I resist submitting…to exercise, confining self-expression, denying myself favorite foods, control of ‘my’ budget, and many other things. Yet I seldom resist a favorite food, an excuse to skip exercise, or to connive a way to get something I want. Both times I am submitting and allowing something or someone to be my master.
I hate greens – well I hate them in that powdery form that we are supposed to add to water and gulp down (and keep down).. (I know many people who can do this but I cannot.) So I add – chocolate! It’s true – ever tried a Greens+ bar – I love the greens covered in chocolate, so I began making my own – adding almond butter, nuts, coconut, unsweetened organic chocolate and some healthy sweetener (usually maple syrup or coconut sugar) and it becomes chocolate greens bars. They are quite good — so good my subconscious had me dreaming the other night about how I should be taking more vitamins. So there I was cleverly dunking the capsules, one by one, in dark chocolate!
When I first learned of submission to human authority, I freaked out. I blamed it on my abusive childhood and what I saw as forced respect (and obedience) of those who don’t necessarily respect you or anyone else. It’s like exercise, I thought – punishing exertion. That is not, however, what the Bible teaches about submission. Submission is acknowledging authority, top down – so first, to God.

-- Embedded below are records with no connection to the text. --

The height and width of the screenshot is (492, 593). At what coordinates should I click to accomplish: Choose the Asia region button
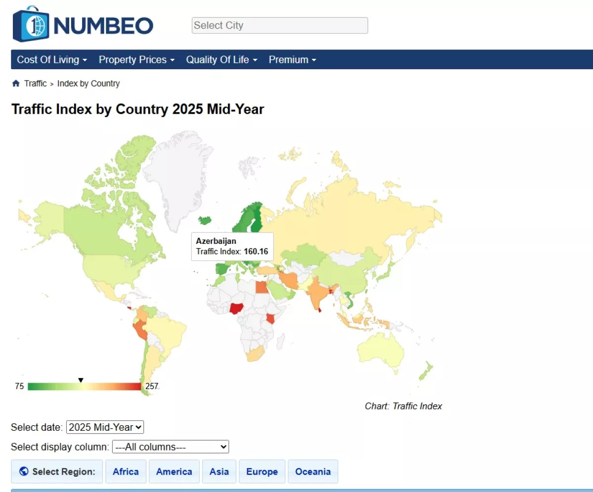tap(219, 471)
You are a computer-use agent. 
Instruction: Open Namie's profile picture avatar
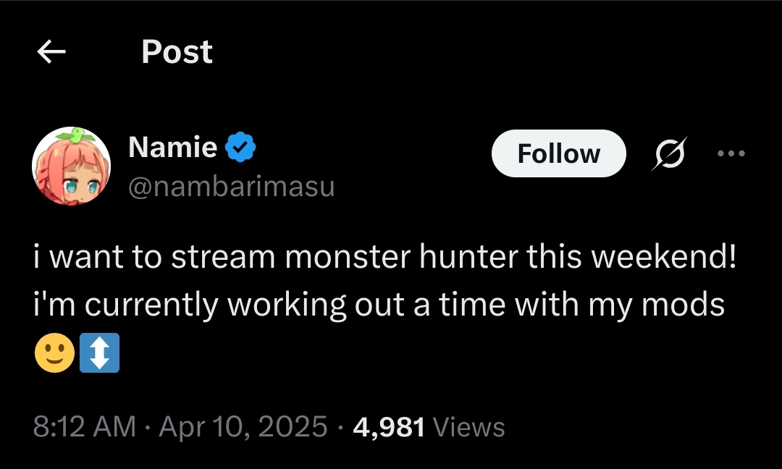(x=71, y=166)
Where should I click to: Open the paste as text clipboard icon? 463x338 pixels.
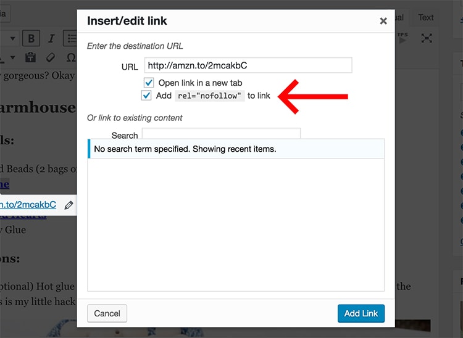30,57
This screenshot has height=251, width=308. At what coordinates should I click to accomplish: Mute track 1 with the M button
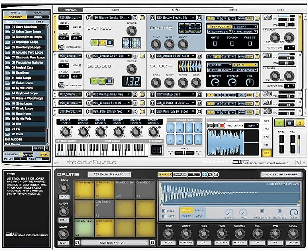click(x=265, y=17)
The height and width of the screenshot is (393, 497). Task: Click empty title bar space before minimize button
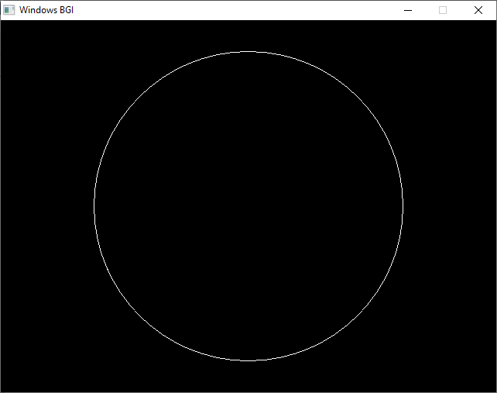232,10
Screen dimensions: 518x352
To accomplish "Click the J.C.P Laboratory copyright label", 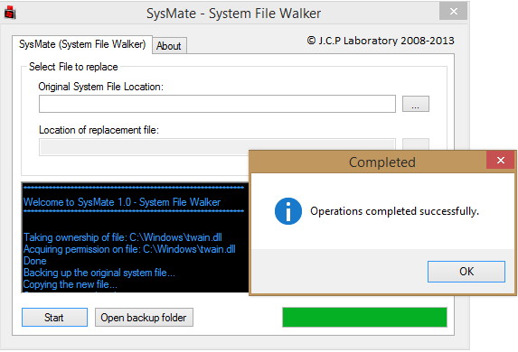I will point(381,41).
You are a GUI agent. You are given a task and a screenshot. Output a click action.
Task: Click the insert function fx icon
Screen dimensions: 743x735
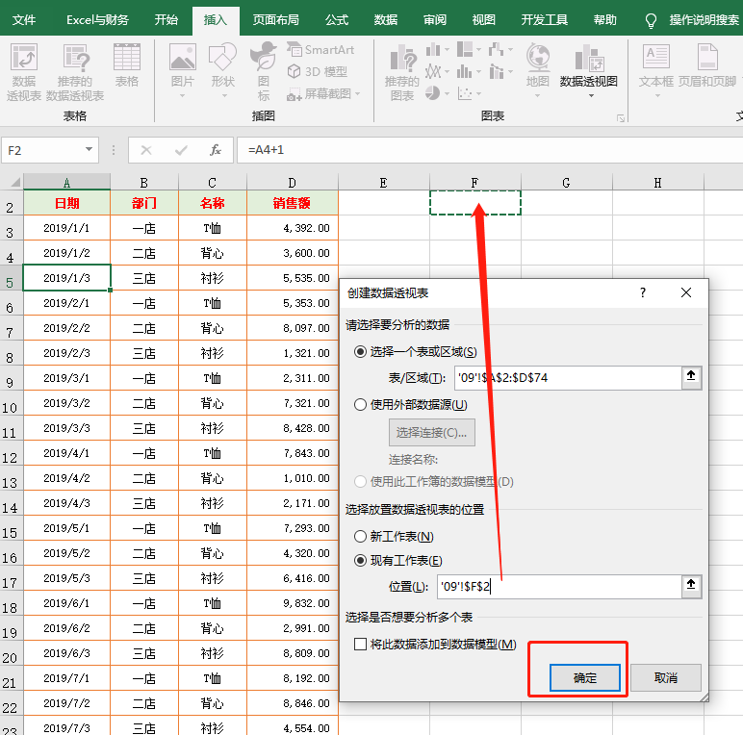tap(216, 150)
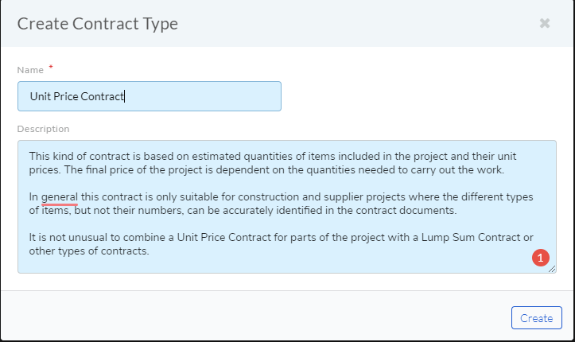Close the Create Contract Type dialog
575x342 pixels.
coord(545,23)
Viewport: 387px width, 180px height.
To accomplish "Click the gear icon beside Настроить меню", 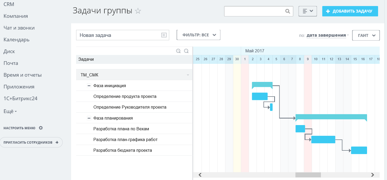I will click(41, 128).
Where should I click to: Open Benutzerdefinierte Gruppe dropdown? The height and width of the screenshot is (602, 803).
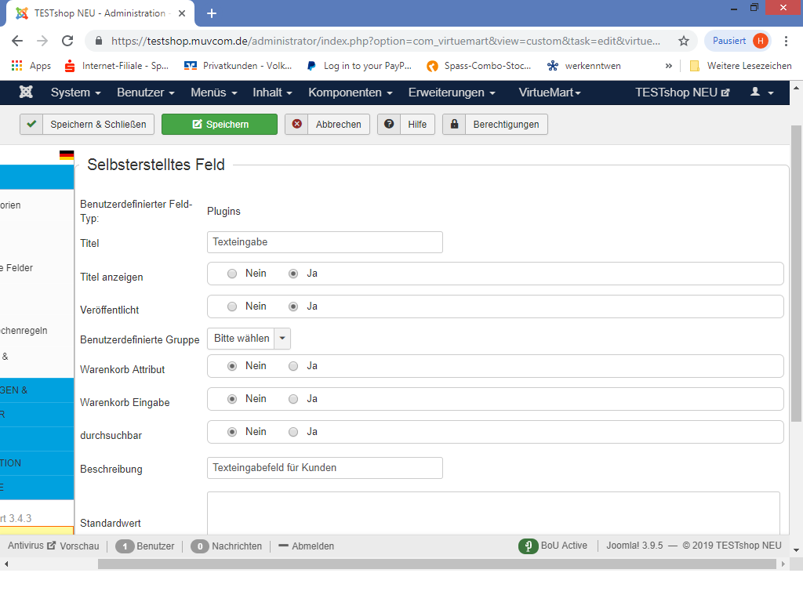pyautogui.click(x=249, y=339)
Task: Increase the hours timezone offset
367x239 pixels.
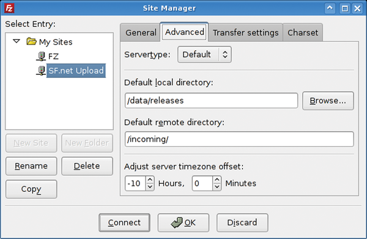Action: click(150, 180)
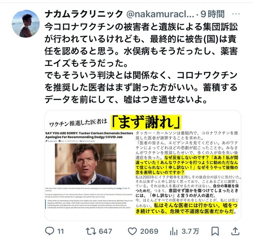This screenshot has height=241, width=253.
Task: Click the reply speech bubble icon
Action: point(49,231)
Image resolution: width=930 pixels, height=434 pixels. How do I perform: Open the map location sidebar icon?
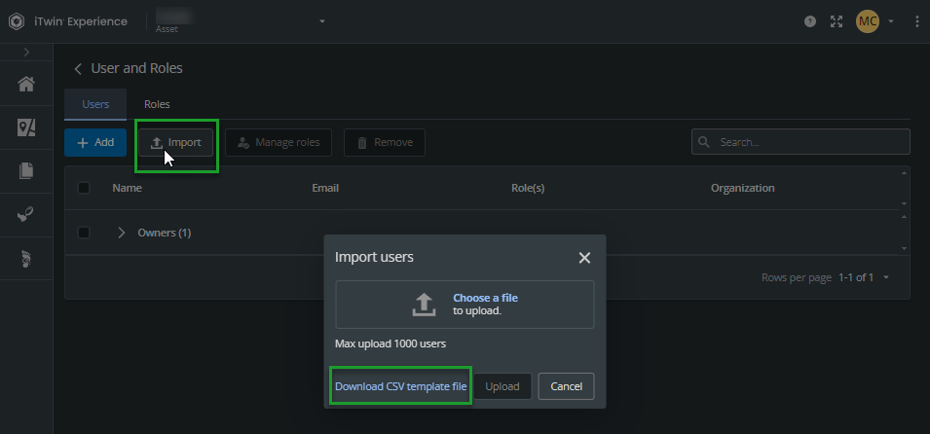click(26, 127)
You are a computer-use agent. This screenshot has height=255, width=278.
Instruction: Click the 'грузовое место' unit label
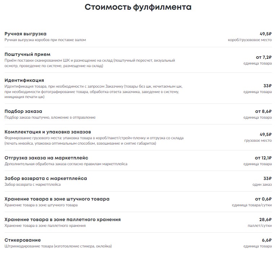point(258,140)
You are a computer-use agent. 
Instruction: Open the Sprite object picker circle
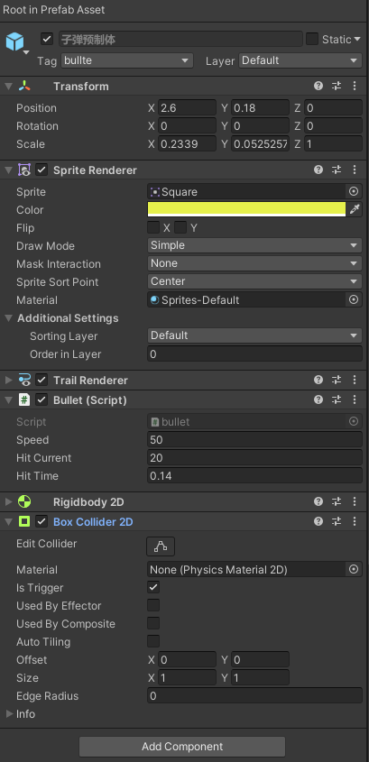click(x=354, y=191)
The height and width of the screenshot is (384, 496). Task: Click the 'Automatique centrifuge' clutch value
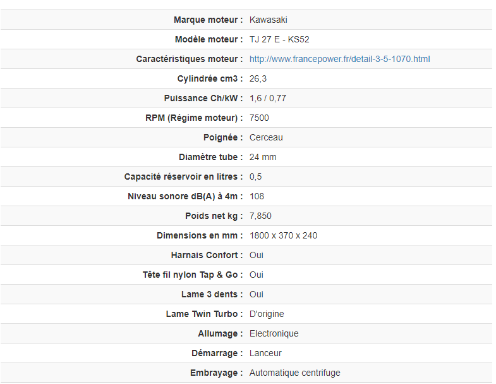pos(294,373)
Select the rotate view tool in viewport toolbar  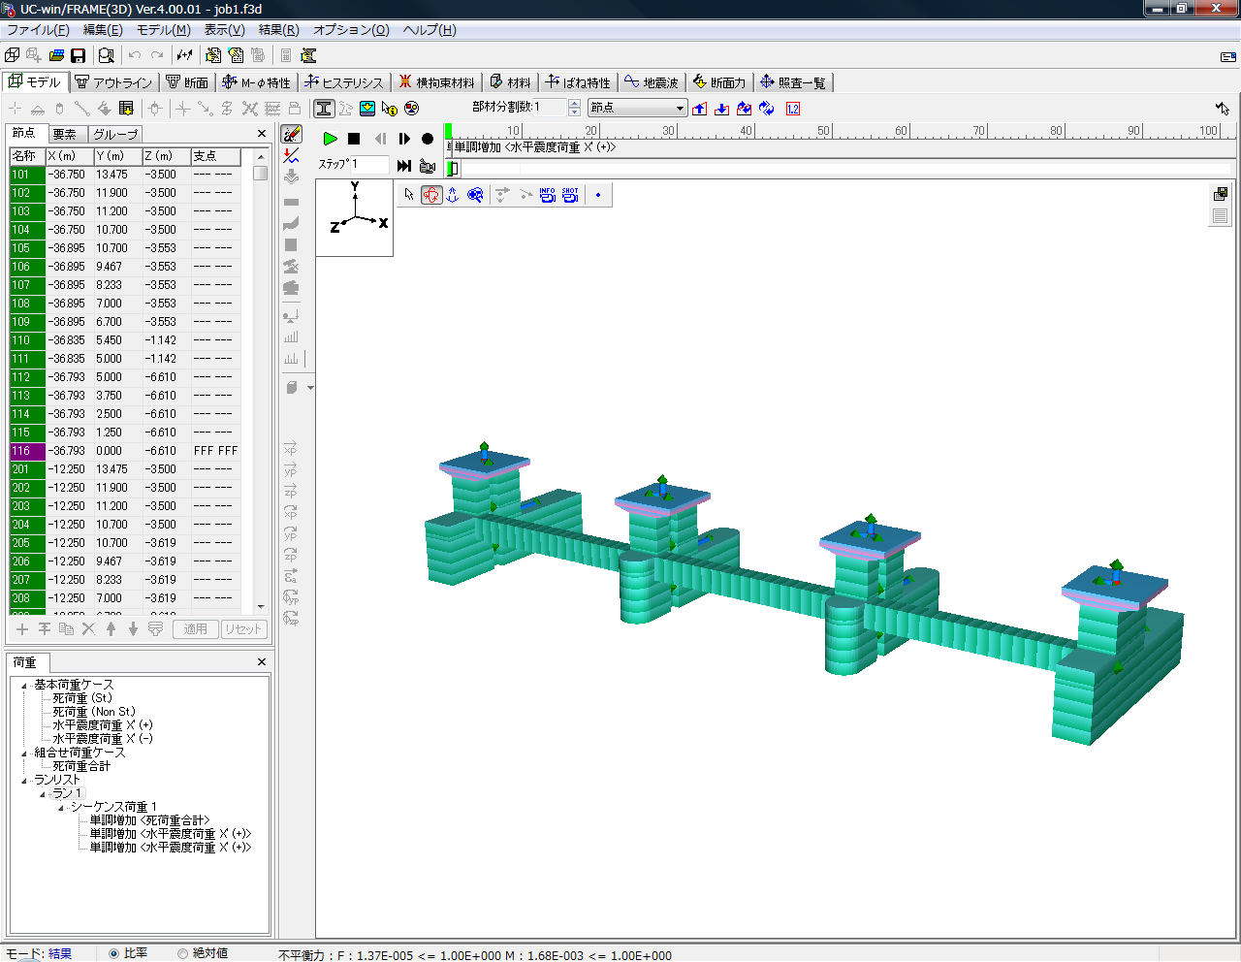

Submitting to the larger issues – God’s authority over the world, powers, government, and creation, are easier for me to accept. When I ask myself, however, if Christ has authority over my attitude, behavior, desires for myself or others, or our even my countenance at the moment, suddenly submission does not seem that simple.
The E Word – again?
Self-control is part of the process, but more as a practice or discipline of silencing myself and humbling myself before God—Choosing God as my God rather than any person or thing, including myself. This is an on-going, constant exercise.
Once I realized that through Christ’s death I had the open door to go to God about any and all of the authorities in my life, I was ready to listen. Two books greatly influenced my understanding of this Biblical principle are P. Bunny Wilson’s Liberated Through Submission, and Brother Andrew’s little booklet Practicing the Presence of God. (Exercising).
These books encourage recognizing that God is the final authority over all in my life. But I’ve had a lifetime of practicing submission to other gods – how can I break those habits?
Before we can put OFF, James tells us, we need to refocus our submission – to Draw Near to God, FIRST – to get the strength to resist and flee that which would draw us and divert us from the higher road. When we draw near, we are bowing in humility that we can come to His presence and be filled, encouraged and renewed. This filling pushes off the old so we are no longer enslaved by the former lusts and desires. As I Corinthians 13 says, all things – even my desires –lifelong captive habits – are now becoming new, productive and wholesome.
New habits that microplane-off the old . . . NEW from the inside out.
The pattern, clearly outlined in many portions of scripture:
Draw near Be Renewed Put ON Put OFF
If, like me, you need a visual of temporary submission, check out Kinetic sand you can buy or make yourself. When you (or whoever or whatever squeezes this sand) it takes on the new shape. As long as it is under the influence of the controlling force will it retain the new shape, but when it is released from submission of that control it goes back to the way it was.
Choose an area of your life to bring to God. Draw near to Him, and receive the power to overcome and put on the new.